There is an alternative to bulldozing pristine desert...

Someone responded to my last blog post with concern that I did not identify alternatives to utility-scale (large) solar power facilities in the middle of the desert.  Although I did try to explain the optimal solution (distributed generation, using rooftops, installing panels over parking lots, or using other spaces in our cities), there is a paper that discusses this solution in-depth (and with much more expertise!).  The paper, "Community Power: Decentralized Renewable Energy in California," was written by energy expert Al Weinrub, in collaboration with the Sierra Club and the Local Clean Energy Alliance. 

Community Power by Al Weinrub


  1. Also I believe the Nature Conservancy identified a couple hundred thousand acres of disturbed land close in land owners itching to sell, but of course the renewable energy firms preferred the BLM land.

  2. The way forward also needs to include consideration of the fact that consumers are paying the bill for these so called "renewable energy" infrastructure projects. When all factors are accounted for it becomes clear that large scale remote projects on pristine lands are NOT less expensive, and will only benefit the energy cartels.

    The paper is an insightful analysis--Community based energy is the way forward!

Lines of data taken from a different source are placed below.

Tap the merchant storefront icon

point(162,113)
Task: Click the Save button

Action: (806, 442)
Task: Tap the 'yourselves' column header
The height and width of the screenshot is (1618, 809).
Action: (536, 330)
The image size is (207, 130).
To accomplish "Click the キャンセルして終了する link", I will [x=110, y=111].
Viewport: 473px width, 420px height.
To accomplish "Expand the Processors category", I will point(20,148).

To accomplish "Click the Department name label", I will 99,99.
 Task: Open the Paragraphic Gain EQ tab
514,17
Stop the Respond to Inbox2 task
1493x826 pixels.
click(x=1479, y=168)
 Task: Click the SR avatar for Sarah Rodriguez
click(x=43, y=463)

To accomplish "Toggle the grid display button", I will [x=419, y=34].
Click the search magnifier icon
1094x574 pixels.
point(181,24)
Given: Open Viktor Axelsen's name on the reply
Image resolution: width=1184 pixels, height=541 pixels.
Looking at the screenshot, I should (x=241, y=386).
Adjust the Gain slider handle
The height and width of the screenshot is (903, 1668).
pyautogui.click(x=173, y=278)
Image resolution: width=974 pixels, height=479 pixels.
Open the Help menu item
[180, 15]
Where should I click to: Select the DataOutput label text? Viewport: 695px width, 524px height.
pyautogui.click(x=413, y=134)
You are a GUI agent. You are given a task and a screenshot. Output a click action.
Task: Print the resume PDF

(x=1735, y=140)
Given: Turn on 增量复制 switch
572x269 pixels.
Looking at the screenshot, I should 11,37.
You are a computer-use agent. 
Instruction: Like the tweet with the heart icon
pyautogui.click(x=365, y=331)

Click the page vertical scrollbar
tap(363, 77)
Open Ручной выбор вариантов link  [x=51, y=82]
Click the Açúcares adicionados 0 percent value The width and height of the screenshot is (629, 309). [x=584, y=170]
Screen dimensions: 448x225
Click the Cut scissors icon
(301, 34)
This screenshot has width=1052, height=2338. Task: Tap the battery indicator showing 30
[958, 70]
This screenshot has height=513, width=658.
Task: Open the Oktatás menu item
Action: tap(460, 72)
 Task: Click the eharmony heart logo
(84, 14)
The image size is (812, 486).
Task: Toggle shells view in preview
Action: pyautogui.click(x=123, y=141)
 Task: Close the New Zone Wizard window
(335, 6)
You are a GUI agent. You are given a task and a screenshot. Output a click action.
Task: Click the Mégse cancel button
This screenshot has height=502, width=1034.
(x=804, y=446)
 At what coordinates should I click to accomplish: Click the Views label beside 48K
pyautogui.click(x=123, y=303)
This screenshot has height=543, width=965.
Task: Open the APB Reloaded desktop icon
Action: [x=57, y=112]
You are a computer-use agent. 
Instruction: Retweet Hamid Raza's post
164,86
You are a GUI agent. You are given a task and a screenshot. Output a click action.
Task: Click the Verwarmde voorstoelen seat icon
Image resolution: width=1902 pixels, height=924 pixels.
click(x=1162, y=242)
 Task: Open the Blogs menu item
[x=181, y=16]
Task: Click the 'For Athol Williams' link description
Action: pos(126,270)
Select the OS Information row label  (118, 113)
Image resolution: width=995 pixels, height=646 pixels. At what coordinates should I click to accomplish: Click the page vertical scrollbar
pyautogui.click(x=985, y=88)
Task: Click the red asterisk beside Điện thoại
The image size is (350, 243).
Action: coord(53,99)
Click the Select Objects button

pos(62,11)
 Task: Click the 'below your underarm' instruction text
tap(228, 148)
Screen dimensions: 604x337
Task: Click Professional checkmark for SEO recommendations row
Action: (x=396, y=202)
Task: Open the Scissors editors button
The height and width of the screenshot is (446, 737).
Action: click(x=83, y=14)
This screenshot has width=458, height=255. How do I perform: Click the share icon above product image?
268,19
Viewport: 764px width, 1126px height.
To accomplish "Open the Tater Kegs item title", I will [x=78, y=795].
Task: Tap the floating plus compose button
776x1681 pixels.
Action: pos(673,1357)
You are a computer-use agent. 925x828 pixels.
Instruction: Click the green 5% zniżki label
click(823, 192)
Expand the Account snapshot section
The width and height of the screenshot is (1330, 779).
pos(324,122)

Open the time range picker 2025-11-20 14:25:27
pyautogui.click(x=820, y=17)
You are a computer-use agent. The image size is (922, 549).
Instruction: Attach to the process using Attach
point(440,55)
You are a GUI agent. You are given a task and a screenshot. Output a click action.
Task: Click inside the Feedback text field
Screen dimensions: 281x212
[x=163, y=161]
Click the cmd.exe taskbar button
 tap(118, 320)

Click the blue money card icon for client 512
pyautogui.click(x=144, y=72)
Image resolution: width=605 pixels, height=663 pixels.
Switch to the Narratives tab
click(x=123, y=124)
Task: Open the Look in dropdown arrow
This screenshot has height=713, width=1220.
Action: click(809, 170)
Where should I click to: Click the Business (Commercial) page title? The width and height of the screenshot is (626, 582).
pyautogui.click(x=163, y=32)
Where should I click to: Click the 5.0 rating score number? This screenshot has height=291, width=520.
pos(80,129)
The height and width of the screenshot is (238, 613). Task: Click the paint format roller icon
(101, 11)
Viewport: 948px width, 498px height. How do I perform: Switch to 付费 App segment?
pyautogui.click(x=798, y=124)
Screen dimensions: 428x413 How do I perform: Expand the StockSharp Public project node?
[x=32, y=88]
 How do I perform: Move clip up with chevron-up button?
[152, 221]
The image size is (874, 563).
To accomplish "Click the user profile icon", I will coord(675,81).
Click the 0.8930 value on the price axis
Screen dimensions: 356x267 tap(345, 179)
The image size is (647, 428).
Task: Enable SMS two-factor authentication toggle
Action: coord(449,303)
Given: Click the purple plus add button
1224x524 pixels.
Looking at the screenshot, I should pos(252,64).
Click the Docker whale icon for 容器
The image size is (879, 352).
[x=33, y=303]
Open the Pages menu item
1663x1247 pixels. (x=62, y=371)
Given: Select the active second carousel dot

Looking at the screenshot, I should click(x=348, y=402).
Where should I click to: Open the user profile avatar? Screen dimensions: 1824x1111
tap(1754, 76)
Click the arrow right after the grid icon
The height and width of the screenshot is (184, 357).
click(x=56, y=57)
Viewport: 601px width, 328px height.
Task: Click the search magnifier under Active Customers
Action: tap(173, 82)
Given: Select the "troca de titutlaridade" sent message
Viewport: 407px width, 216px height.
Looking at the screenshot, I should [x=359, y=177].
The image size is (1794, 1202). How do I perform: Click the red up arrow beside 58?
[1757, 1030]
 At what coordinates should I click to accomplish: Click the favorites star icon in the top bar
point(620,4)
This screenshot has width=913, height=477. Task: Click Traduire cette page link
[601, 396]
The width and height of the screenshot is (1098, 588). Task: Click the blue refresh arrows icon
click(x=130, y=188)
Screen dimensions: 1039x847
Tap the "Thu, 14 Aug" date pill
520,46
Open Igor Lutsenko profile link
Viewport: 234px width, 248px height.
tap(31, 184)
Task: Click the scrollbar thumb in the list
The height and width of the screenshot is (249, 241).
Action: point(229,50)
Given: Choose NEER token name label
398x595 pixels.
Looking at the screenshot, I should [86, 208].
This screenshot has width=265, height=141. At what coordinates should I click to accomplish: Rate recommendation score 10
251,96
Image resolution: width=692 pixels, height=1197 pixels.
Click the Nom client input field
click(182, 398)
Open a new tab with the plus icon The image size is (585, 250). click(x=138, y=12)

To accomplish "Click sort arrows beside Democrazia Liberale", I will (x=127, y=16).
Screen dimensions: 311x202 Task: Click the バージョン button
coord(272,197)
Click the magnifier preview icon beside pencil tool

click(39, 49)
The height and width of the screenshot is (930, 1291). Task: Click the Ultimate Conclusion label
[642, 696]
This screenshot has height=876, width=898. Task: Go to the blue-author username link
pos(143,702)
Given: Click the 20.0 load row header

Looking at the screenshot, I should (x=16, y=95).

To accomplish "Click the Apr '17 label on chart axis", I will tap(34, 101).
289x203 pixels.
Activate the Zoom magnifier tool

  3. Guess who foots the bill for community based energy? Yeah the same people; tax payers and home owners. Whether you pay it through taxes or you pay by building your own home based renewable source, if it is going to happen, it has to be paid for.
    BTW oil companies were greatly subsidized by the government when it became out nation's source of fuel. In fact, despite their outrageous profits these days, they still are.

  4. Awesome,
    But with distributed generation, at least any subsidies are invested back in either the local community or the taxpayer's pocket. With utility-scale solar and wind, the money ends up in the hands of Big Energy. That's the same energy and economic model we have with coal and oil. Solar technology offers amazing opportunities to change the way we get our energy. We need to learn that we no longer need to sacrifice so much pristine public land.